焼ける村
ガリア王国王都パリシィまで二百キロメートルのアーラス近くの小村に夏の短い夜が訪れた。
パチパチと篝火が音をたてる中、夕餉を囲むコボルテンベルク王国第四師団に属するコボルト達がいた。
「それにしても嫌な夜だ。なにか起こりそうだぜ」
新月の空に向けて鼻をひくつかせ、頭から飛び出た狼耳をせわしくなく動かす元傭兵のコボルトがそう呟くと隣に座っていた新兵が途端に嫌な顔をする。
「噂をすると影がさすって昔から言うじゃねーべか。変な話しないでほしいですだ」
「ただの迷信だろ? だが、夜襲にはうってつけの夜だ。歩哨を増やしたほうがいいじゃないか」
「なら中隊長殿さーに御進言されてはどうだべ?」
「……聞くわけない、か。それにこんな少ない飯で不寝番をやれといわれてもな」
小麦粉を水で練って焼いただけのパンは石のように固く、木椀に注がれた豆のスープも僅かに塩が効いているか? という代物だ。
質も悪く、量も少ないメニューに多くの兵士が辟易を覚えていた。もっとも農村出身の兵士達は例外であったが。
「毎日食えるだけ幸せだと思うだ?」
「お前は得な生き方をしているな。だが、あからさまに飯の量も減っているし、本当に勝ち戦なのかね?」
「でも人間どもは弱ぇっぺ。一発燧発銃さ、撃てばたちどころに逃げてくし、この村もすぐに占領できたですだ」
ガリア王国へ侵攻した北部軍十個師団のうち先鋒の名誉を得たオルク王国第二師団、コボルテンベルク王国第四師団、プルーサ王国第七師団(ゴブリンやドラゴニュート主体)はパリシィ入城を目指して南下をしていたが、目下の難敵はガリア軍ではなく食糧不足であった。
と、いうのも総兵力二十万を誇る北部軍に対し、兵站が貧弱なのだ(そもそもこの時代においてこれほどの大兵力を同時運用すること自体が未知であり、北部軍はおろか参謀本部の想定を上回る負担が兵站にかかっていたともいえる)。
そもそも魔族国本国から送られた物資はまず星字軍遠征への協力としてイスパニア王国が海上輸送にて低湿地同盟国へ送られるが、そこからガリア王国までは陸路で三百キロメートル以上の前線まで送らねばならない。
軍馬やスケルトンに馬車を牽かせる輸送が絶え間なく行われてはいるものの、全軍を養いきれるものではなく、各部隊は侵攻した周辺地域から物資を徴発することでなんとか飢えを凌ぐ有様だ。
もっとも先鋒三個師団へは優先的に補給が行われているが、それでも食料は常に不足しがちだった。
「オラのうちは小作人で、領主様に税ば納めて、さらに地主様にも地代を納めてたせいで兄弟みんな毎日腹ばすかしてたから一日に必ず三食も食える今が天国のようだで。これ以上文句を垂れては罰があたっちまう」
「慎ましいな、おい。星神教徒かよ。でもよ、中隊本部の置かれているでっかい家があるだろ、その倉庫にはたくさんの食糧がしまわれているって話だ。きっと肉とかもあるに違いない。今夜、もぐりこむか」
「えー! 泥棒でねーですか」
「しッ! 声がでけーよ。たまには肉でも食わないとやってられないだろ。明日にはガリア軍と一戦交えるかもしれないんだ。なら今日のうちに肉を食っておかなきゃ、死んでも死にきれないってもんよ」
悪い笑みを浮かべる元傭兵に新兵は弱きに耳を垂れ、尻尾を丸める。とはいえ、明日死ぬかもしれない身なのだから肉くらい食べたいという思いもあった。
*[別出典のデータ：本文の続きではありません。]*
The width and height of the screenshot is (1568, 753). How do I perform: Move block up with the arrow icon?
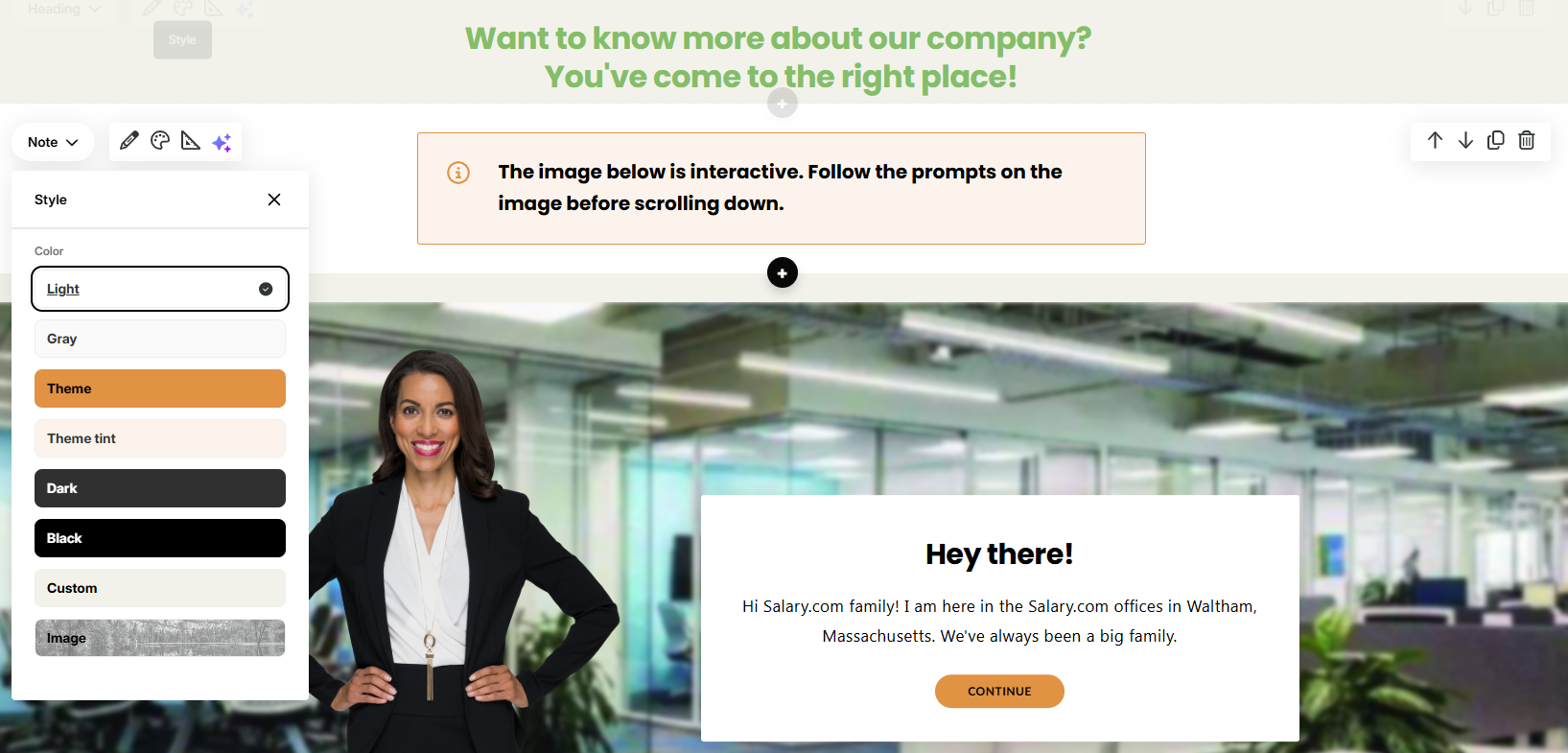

そんな新兵の様子を元傭兵は楽しんでいたが、派手な音と共に篝火が倒れた音を耳にした。
「……なんだ?」
その音源を見ると、倒れたかがり火に歩哨の兵士が覆いかぶさっていた。それも歩哨の首には深々と切り傷がつけられ、深紅の軍服をより赤く染めている。
そんな異様な光景を目の当たりにし、思考が空白に染まっていると視界の端で何かが動いた。
「え?」
そこにいたのは小柄な少女だった。
剣技というには拙いが、人間離れした速度で繰り出される突きが深々とコボルトの喉元に沈む。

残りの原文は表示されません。